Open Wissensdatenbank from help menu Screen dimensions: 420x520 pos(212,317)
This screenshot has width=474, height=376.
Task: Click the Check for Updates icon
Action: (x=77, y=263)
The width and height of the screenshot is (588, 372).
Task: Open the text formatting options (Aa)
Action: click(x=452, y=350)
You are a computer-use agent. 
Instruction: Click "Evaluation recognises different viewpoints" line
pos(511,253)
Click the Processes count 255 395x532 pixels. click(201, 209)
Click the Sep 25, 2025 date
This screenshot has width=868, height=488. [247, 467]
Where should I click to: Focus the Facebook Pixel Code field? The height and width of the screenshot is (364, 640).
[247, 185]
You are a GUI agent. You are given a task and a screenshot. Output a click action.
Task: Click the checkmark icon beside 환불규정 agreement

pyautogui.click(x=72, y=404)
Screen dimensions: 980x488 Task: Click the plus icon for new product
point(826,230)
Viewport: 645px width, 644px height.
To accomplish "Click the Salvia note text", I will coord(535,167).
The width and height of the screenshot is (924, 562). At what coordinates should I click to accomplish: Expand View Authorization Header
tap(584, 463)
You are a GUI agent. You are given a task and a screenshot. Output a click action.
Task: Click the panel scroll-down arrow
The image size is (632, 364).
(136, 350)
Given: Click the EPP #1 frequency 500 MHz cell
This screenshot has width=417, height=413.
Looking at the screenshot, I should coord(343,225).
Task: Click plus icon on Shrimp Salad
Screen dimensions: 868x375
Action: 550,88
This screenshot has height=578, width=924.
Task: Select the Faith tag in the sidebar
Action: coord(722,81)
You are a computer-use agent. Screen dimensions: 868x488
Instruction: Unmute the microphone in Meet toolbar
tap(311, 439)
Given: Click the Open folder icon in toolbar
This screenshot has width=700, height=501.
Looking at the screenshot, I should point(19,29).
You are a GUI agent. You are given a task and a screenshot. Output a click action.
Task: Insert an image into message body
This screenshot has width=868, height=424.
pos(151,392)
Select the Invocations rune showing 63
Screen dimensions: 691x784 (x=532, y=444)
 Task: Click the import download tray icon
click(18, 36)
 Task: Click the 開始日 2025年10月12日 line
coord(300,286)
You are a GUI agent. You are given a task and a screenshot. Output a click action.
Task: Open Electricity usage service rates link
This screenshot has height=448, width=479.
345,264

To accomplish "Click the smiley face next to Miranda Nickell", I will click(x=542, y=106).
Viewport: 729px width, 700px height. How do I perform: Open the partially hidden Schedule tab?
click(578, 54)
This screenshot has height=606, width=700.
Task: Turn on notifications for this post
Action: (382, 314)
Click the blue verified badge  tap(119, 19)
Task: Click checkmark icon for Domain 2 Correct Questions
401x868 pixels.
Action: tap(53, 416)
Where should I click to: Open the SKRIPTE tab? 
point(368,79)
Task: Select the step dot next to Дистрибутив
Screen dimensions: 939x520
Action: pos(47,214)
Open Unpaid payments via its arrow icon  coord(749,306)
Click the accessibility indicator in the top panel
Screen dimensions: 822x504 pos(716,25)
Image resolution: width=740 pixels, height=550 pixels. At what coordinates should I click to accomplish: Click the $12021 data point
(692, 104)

____________

**Problem requirements:**
Could you transcribe the whole listing above without any edits?

**Answer section:**
Open Wissensdatenbank from help menu Screen dimensions: 420x520 pos(212,317)
This screenshot has width=474, height=376.
Task: Click the Check for Updates icon
Action: (x=77, y=263)
The width and height of the screenshot is (588, 372).
Task: Open the text formatting options (Aa)
Action: click(x=452, y=350)
You are a computer-use agent. 
Instruction: Click "Evaluation recognises different viewpoints" line
pos(511,253)
Click the Processes count 255 395x532 pixels. click(201, 209)
Click the Sep 25, 2025 date
This screenshot has width=868, height=488. [247, 467]
Where should I click to: Focus the Facebook Pixel Code field? The height and width of the screenshot is (364, 640).
[247, 185]
You are a GUI agent. You are given a task and a screenshot. Output a click action.
Task: Click the checkmark icon beside 환불규정 agreement

pyautogui.click(x=72, y=404)
Screen dimensions: 980x488 Task: Click the plus icon for new product
point(826,230)
Viewport: 645px width, 644px height.
To accomplish "Click the Salvia note text", I will coord(535,167).
The width and height of the screenshot is (924, 562). At what coordinates should I click to accomplish: Expand View Authorization Header
tap(584, 463)
You are a GUI agent. You are given a task and a screenshot. Output a click action.
Task: Click the panel scroll-down arrow
The image size is (632, 364).
(136, 350)
Given: Click the EPP #1 frequency 500 MHz cell
This screenshot has width=417, height=413.
Looking at the screenshot, I should coord(343,225).
Task: Click plus icon on Shrimp Salad
Screen dimensions: 868x375
Action: 550,88
This screenshot has height=578, width=924.
Task: Select the Faith tag in the sidebar
Action: coord(722,81)
You are a computer-use agent. Screen dimensions: 868x488
Instruction: Unmute the microphone in Meet toolbar
tap(311, 439)
Given: Click the Open folder icon in toolbar
This screenshot has width=700, height=501.
Looking at the screenshot, I should point(19,29).
You are a GUI agent. You are given a task and a screenshot. Output a click action.
Task: Insert an image into message body
This screenshot has width=868, height=424.
pos(151,392)
Select the Invocations rune showing 63
Screen dimensions: 691x784 (x=532, y=444)
 Task: Click the import download tray icon
click(18, 36)
 Task: Click the 開始日 2025年10月12日 line
coord(300,286)
You are a GUI agent. You are given a task and a screenshot. Output a click action.
Task: Open Electricity usage service rates link
This screenshot has height=448, width=479.
345,264

To accomplish "Click the smiley face next to Miranda Nickell", I will click(x=542, y=106).
Viewport: 729px width, 700px height. How do I perform: Open the partially hidden Schedule tab?
click(578, 54)
This screenshot has height=606, width=700.
Task: Turn on notifications for this post
Action: (382, 314)
Click the blue verified badge  tap(119, 19)
Task: Click checkmark icon for Domain 2 Correct Questions
401x868 pixels.
Action: tap(53, 416)
Where should I click to: Open the SKRIPTE tab? 
point(368,79)
Task: Select the step dot next to Дистрибутив
Screen dimensions: 939x520
Action: pos(47,214)
Open Unpaid payments via its arrow icon  coord(749,306)
Click the accessibility indicator in the top panel
Screen dimensions: 822x504 pos(716,25)
Image resolution: width=740 pixels, height=550 pixels. At what coordinates should I click to accomplish: Click the $12021 data point
(692, 104)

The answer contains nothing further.